Tuesday, January 10, 2006

Disappointment

I read an article on Buzzscope last night that really got me angry. Ronee Garcia Bourgeois interviewed three women on sexual harassment in the comics industry. You can read it here. There’s no point summarizing it; the women talk about their experiences, and as expected, reading it made me angry. Angry that people treat other people this way, just because they’re women. Angry because I’m an outsider who likes to think that the comic book industry is better than that, even though I know it’s not. Angry because we’ve all still got a long way to go before we’re civilized.

You can read it for yourself. You’ll get angry too.

But underneath that anger is a real sense of disappointment. I’d heard one of these stories before, and I’d love to not believe it. The offender in question is a guy whose work I’ve admired since I could read the credits in comic books, even if I wasn’t quite sure what an “editor’ did. And it bothers me that he personally doesn’t live up to what I’d built him up to in my head, what even other anecdotes I’d hear about him billed him as. I met him briefly when I was in high school, and he was very nice to me and my friend, showing us a big wall of upcoming comics covers.

Then again, I was a teenage boy. I didn’t have anything to worry about.

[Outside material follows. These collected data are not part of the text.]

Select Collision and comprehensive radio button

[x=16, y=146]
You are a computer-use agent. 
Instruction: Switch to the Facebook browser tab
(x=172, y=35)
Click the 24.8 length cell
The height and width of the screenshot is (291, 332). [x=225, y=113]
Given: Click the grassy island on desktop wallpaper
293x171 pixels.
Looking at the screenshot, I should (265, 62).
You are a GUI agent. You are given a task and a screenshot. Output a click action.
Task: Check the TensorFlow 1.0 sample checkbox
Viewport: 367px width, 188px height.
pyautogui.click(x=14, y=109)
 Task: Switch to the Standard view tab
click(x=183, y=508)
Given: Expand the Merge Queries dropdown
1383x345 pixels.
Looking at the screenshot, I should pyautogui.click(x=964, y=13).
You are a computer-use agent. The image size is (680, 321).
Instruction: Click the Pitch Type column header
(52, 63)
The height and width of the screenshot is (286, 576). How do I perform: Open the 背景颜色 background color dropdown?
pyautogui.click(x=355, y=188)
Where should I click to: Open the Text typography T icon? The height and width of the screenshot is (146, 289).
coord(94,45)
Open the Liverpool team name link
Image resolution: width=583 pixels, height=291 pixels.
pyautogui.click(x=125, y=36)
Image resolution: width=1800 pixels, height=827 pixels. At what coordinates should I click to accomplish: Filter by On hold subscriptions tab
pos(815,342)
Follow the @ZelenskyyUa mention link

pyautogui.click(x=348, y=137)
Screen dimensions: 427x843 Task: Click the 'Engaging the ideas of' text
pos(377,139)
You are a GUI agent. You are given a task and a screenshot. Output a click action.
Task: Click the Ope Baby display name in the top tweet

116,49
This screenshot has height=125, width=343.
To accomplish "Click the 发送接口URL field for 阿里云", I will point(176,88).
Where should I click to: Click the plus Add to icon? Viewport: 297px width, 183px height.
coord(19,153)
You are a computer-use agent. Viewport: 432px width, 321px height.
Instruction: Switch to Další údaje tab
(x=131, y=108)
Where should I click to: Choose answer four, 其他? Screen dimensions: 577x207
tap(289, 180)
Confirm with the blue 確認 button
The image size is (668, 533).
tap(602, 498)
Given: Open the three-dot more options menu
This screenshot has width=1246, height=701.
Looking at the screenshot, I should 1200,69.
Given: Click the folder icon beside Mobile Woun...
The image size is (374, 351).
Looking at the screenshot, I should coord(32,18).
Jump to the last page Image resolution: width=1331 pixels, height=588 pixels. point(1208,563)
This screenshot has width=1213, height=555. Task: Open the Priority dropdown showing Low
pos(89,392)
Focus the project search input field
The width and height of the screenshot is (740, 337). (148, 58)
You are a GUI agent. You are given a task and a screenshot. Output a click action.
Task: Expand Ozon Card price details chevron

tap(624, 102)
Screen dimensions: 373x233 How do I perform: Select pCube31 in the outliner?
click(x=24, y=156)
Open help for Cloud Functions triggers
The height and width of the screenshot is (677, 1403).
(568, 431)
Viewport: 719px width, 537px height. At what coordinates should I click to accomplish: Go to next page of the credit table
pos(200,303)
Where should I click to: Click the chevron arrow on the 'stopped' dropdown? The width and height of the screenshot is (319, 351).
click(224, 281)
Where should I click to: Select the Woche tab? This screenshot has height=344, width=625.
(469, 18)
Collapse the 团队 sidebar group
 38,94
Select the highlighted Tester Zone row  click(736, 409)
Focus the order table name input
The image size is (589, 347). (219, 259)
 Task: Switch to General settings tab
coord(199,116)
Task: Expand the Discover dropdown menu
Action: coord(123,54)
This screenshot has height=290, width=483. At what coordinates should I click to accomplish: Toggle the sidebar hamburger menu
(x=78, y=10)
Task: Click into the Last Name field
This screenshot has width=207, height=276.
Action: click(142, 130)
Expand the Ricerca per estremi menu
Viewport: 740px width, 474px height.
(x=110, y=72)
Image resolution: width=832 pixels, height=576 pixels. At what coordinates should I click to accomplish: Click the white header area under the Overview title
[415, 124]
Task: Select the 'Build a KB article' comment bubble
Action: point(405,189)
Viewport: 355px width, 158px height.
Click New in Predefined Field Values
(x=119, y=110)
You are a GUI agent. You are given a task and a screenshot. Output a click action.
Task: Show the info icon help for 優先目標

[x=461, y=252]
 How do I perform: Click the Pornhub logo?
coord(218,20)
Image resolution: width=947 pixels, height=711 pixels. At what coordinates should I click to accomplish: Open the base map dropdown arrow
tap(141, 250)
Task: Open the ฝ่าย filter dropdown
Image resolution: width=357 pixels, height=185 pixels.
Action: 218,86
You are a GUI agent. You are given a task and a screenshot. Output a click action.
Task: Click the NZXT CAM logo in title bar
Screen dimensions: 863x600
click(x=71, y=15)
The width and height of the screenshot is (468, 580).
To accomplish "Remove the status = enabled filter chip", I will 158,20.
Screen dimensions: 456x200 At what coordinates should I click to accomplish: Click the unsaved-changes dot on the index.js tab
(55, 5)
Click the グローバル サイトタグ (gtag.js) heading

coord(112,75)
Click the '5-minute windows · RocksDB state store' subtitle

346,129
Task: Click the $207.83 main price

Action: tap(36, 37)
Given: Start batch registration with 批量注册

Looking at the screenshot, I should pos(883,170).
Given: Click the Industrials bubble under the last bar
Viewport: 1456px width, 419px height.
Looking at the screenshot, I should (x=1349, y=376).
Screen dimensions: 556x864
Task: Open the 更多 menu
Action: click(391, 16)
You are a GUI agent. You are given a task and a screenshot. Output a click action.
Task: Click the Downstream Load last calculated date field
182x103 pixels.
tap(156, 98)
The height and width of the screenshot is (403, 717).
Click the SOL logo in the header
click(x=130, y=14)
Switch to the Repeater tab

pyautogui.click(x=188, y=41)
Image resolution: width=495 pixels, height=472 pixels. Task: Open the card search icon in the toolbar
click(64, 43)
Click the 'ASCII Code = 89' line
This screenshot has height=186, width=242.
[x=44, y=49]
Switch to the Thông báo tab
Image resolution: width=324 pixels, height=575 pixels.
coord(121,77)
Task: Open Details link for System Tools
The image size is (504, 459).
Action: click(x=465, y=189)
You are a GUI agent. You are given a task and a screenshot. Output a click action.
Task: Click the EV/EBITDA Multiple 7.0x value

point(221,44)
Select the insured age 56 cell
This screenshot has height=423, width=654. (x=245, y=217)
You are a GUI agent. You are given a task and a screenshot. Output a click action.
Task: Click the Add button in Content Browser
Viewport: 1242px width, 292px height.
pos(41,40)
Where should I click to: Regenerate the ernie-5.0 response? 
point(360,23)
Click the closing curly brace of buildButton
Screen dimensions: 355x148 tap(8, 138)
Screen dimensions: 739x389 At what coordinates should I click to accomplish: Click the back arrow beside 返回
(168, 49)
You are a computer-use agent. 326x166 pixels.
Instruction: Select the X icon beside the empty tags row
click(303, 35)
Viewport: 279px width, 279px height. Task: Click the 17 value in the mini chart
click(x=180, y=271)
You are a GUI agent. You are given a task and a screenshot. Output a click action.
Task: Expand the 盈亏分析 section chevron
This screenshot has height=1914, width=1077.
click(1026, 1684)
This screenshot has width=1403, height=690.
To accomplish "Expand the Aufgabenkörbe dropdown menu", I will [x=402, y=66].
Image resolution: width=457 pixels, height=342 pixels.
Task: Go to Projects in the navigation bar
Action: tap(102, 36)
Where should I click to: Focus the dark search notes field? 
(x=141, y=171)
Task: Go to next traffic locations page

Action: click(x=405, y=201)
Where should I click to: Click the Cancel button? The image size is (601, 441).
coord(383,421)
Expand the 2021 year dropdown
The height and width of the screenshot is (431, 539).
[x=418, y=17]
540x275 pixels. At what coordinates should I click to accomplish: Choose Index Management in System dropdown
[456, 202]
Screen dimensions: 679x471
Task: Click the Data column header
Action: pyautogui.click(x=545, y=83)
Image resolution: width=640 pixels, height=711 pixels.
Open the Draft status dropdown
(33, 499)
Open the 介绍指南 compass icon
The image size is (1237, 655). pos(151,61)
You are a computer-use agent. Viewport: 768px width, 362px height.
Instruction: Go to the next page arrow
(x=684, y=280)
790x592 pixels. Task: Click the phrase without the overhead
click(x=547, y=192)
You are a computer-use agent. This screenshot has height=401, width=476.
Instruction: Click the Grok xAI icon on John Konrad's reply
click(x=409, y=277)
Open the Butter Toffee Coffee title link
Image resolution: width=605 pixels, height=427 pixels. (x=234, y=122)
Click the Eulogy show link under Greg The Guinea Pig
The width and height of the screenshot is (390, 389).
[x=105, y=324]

This guy was, in my opinion, one of the best editors comics ever had. The comics he produced were exactly what the ten-year-old me craved. Certainly, he was one of the people who made the stories so compelling that they’re still my hobby, nearly 30 years later.

And yet.

Everyone is entitled to feet of clay. No one is perfect. But in some people, that’s what you want from them. That’s what you expect, because you do idolize them, as silly as that sounds. They’re, in some way, your heroes. And when they fall short of that ideal—as this one certainly did—it hurts. This isn't simply a matter of a human failing. It's manipulative and it's mean and I don't have any sympathy for it. Everyone should be better than this.

Certainly, there’s more at stake here than my feelings. People have been hurt or traumatized in genuine, direct ways. I haven’t had that experience, and wouldn’t presume to speak for those who have.

But I have to ask: if you build your career spinning the adventures of true-blue superheroes, paragons of virtue and honor, shouldn’t that sense of right and wrong rub off on you? Because it rubbed off on me, and I just read the stuff.

Rob

(Via Johanna. Heidi at The Beat also has a thoughtful (and far less self-absorbed) perspective on the topic.)